4. Frishman Beach in Wacha Gordon

2021 was the year I officially learned to enjoy the sea and became addicted. We’re probably not original about this, but last summer when we lay in the sea, ate mangoes, saw the sunset and walked the boardwalk at least once a week and Frishman Buache Gordon became our regular spot because of the perfect beach and the ideal location of the lockers for depositing the cell phone and wallet. What was new was the fact that in the evenings the boardwalk is bursting with young and intriguing musicians, and I even discovered two creators that way, whose music I’ve been following on Instagram ever since gigging on the boardwalk. In short, a very high score and dreamy weather. Nothing falls short of Arcadia beach in Odessa – a beach that was last year’s eve, before the bloody war in Ukraine – that we ran on, after I participated in an international poetry festival in Chernivtsi. A suggestion for improvement to the Tel Aviv municipality: just eliminate the last sex shop on Allenby in the entrances to the sea and then everything will be classy with zero effort!

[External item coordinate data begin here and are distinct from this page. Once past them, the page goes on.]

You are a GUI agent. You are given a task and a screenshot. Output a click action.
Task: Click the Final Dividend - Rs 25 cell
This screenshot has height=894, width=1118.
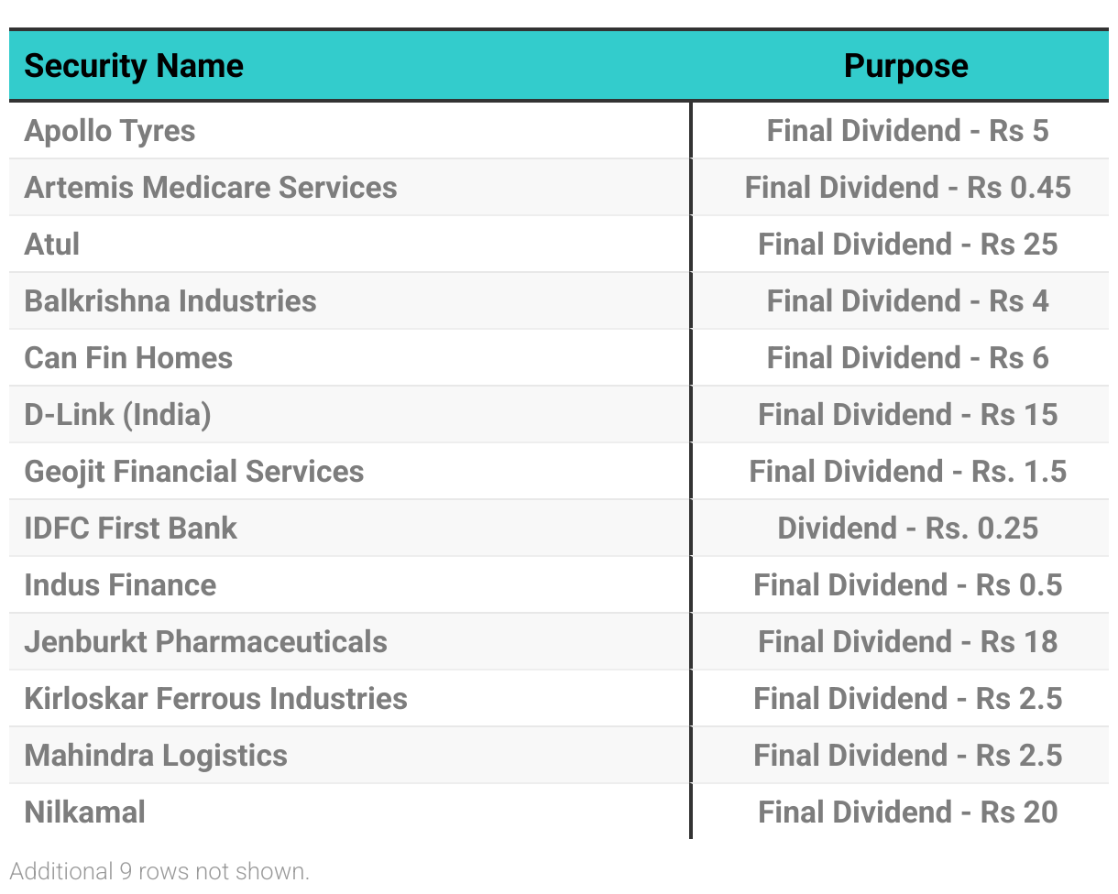(907, 245)
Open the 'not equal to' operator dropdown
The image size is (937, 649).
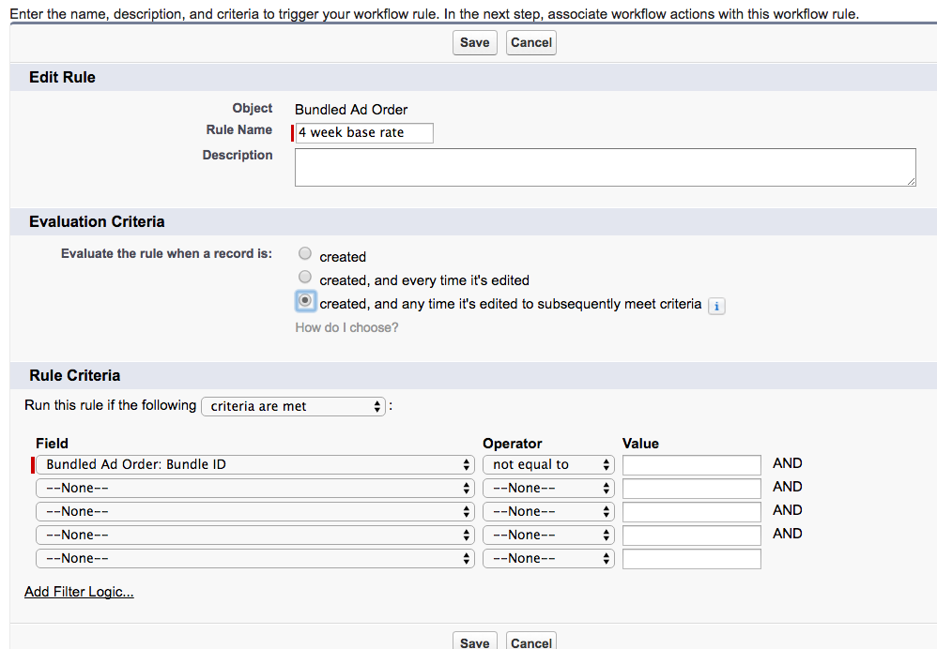coord(547,465)
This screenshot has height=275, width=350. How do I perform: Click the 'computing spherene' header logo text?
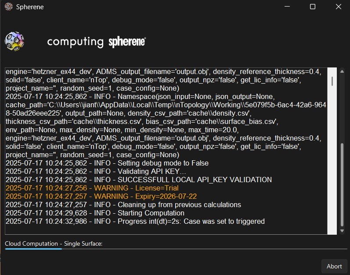tap(96, 42)
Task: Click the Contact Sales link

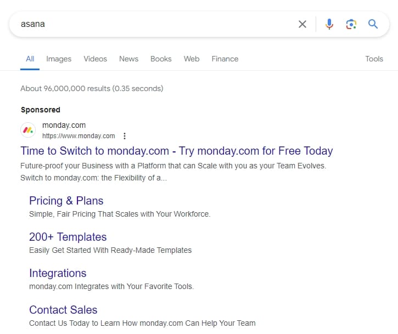Action: [63, 309]
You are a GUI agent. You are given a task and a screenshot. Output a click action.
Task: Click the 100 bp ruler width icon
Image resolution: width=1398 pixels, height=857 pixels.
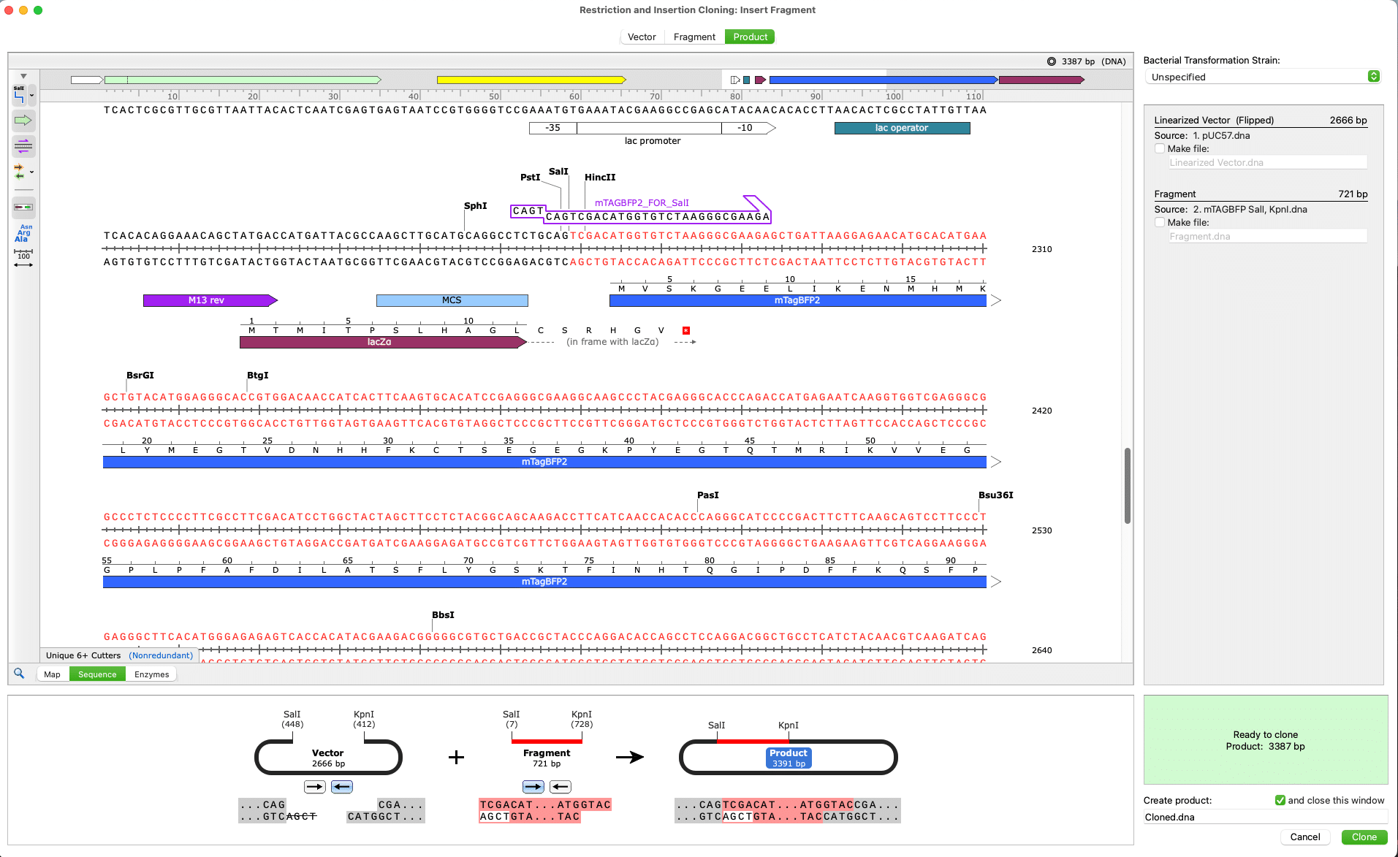point(23,256)
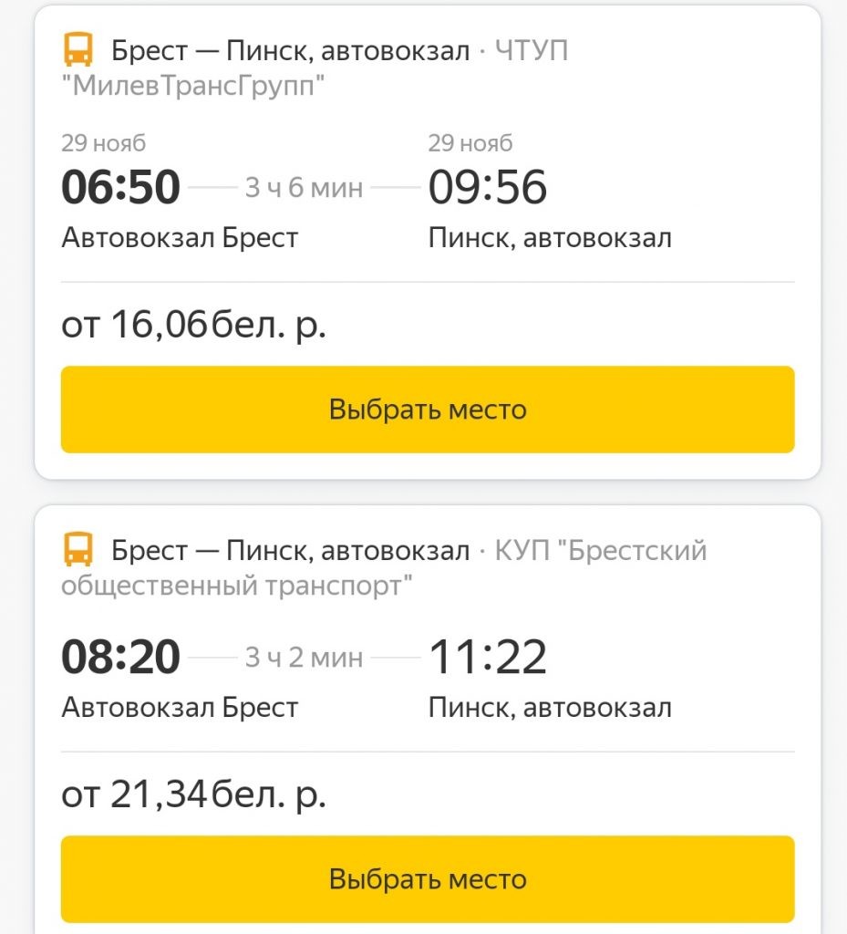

Just a little clean up in Allenby and you're all set.  Frishman Beach (Photo: Uri Eshat)

Just a little clean up in Allenby and you’re all set. Frishman Beach (Photo: Uri Eshat)

5. Kiryat the craft

The studio of the artist Elad Rosen (my partner in life) is in Kiryat Malaka. It is about a bright studio full of greed, huge and expressive colorful paintings and tribal, dramatic and super style ceramic sculptures made by his own hands. This is my favorite refuge in the city and so is the whole area. Between Beit Binyamini and the Artport Art Center and the Rosenfeld Gallery and the Space for Art Gallery and the Bezalel Contemporary Art Gallery on Herzl Street where the graduate exhibitions of the master’s degree are also presented and between A La Rampa and Dede’s graffiti and the spray-sprayed poetry fragments of Nitzan Mintz I feel a voice like a cat.